Image Source: Winnipeg Tribune, February 23, 1929. UML.
Albert Livingstone Crossin was born in 1868 in Waterloo, Ontario. He was a Chartered Accountant who worked for various firms and businesses throughout his life. In London, Ontario, he was employed by Huron and Erie Mortgage Co. Ltd. Later, he moved to Toronto to work for Toronto General Trusts Corp. and it was through this job that Crossin came to Winnipeg, as he was tasked with opening its Winnipeg branch. By the time of the 1919 General Strike, Crossin worked as an investment manager for Oldfield, Kirby, and Gardner. He was active in the Winnipeg business community, serving as President of the Winnipeg Chamber of Commerce from 1916-1917 and as President of the Board of Trade. He was also a member of various elite social organizations, including the Manitoba Club and the Canadian Club, and he was an active Freemason, serving as Grand Master of the Grand Lodge of Manitoba in 1925. He also served as Vice Chairman of the Victory Loan Campaign and identified politically as a Liberal.

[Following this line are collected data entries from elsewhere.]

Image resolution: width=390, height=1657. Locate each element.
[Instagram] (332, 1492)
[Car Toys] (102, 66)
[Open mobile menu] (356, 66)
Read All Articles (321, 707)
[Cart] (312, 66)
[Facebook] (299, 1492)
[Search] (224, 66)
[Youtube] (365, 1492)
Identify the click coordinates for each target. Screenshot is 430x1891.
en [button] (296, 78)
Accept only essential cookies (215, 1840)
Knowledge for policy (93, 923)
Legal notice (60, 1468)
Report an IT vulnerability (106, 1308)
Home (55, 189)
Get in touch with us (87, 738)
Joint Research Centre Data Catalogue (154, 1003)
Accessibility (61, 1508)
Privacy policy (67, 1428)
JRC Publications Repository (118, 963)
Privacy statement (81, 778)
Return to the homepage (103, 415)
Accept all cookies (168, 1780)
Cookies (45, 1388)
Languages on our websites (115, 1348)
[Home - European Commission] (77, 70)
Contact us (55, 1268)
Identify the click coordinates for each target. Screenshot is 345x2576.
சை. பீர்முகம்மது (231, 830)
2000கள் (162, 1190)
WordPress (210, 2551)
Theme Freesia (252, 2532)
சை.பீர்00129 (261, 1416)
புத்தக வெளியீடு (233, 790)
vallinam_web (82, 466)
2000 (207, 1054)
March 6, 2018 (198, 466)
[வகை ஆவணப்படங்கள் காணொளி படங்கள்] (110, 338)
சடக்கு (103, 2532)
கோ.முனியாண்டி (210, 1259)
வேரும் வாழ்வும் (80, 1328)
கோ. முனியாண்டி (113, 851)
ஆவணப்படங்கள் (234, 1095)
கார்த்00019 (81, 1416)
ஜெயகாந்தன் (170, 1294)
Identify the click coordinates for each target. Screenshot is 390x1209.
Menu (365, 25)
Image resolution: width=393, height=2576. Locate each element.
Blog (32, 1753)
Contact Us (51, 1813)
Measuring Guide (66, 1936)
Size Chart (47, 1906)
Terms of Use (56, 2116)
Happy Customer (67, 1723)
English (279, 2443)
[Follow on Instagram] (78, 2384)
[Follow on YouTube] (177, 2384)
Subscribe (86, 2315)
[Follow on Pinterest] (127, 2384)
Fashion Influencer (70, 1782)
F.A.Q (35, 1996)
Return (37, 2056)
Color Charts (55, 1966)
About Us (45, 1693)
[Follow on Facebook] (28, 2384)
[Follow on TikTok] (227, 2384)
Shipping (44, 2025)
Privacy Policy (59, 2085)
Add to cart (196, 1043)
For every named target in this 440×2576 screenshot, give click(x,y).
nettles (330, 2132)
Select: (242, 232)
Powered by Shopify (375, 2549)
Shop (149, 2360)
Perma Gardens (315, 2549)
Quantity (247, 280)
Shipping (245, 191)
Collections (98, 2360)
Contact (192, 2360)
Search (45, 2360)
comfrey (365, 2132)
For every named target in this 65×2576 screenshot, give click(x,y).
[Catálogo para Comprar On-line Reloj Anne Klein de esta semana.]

During the Winnipeg civic employee strike of 1918, Crossin was a member of the Citizens’ Committee of One Hundred. He was part of the committee that drafted the organization’s resolutions, was made its chairman, and was a member of its Conciliation Sub-committee, which attempted to negotiate an end to the strike (Johnson 1978, 145-148). During the General Strike, Crossin reprised his role of chairman, this time of the Citizens’ Committee of One Thousand’s General Committee. This made him one of the Citizens’ Committee’s few public faces. He attended several meetings and negotiations with government authorities over the course of the strike, in which he spoke for the Citizens and made their will known. On occasion, this meant speaking directly to the public, including strikers and those who sympathized with them. At one meeting, according to the Winnipeg Citizen, Crossin attempted to explain to a crowd of strikers why the Citizens’ Committee’s was formed, and was met by jeers, boos, and sarcastic responses. He then began to tell the crowd that he was born in a log cabin in Ontario, to which the angry crowd replied, “you ought to go back” (Winnipeg Citizen, May 23, 1919). In his public statements, Crossin sometimes downplayed the strength and resolve of the strikers, claiming that 85 percent would return to work if the police could provide adequate protection (Manitoba Free Press, June 6, 1919). On other occasions, he echoed the apocalyptic language of many of the Citizens: when pro-strike returned soldiers marched down Wellington Crescent on June 4, Crossin painted it as a virtual invasion, claiming that the marchers “only needed weapons to become an army” (Kramer and Mitchell 2010, 109). He was adamant that, rather than a Provincial commission to investigate the causes of the strike, a Canada wide commission was needed to expose Bolshevism; he received a letter from Acting Minister of Justice Arthur Meighen on the subject and attempted to rally the Citizens to press him and the Federal government for such a commission. Only a national commission, he claimed, could “expose the whole damnable conspiracy.” and that such exposure was “imperative if we are to have industrial peace” (Kramer and Mitchell 2010, 209).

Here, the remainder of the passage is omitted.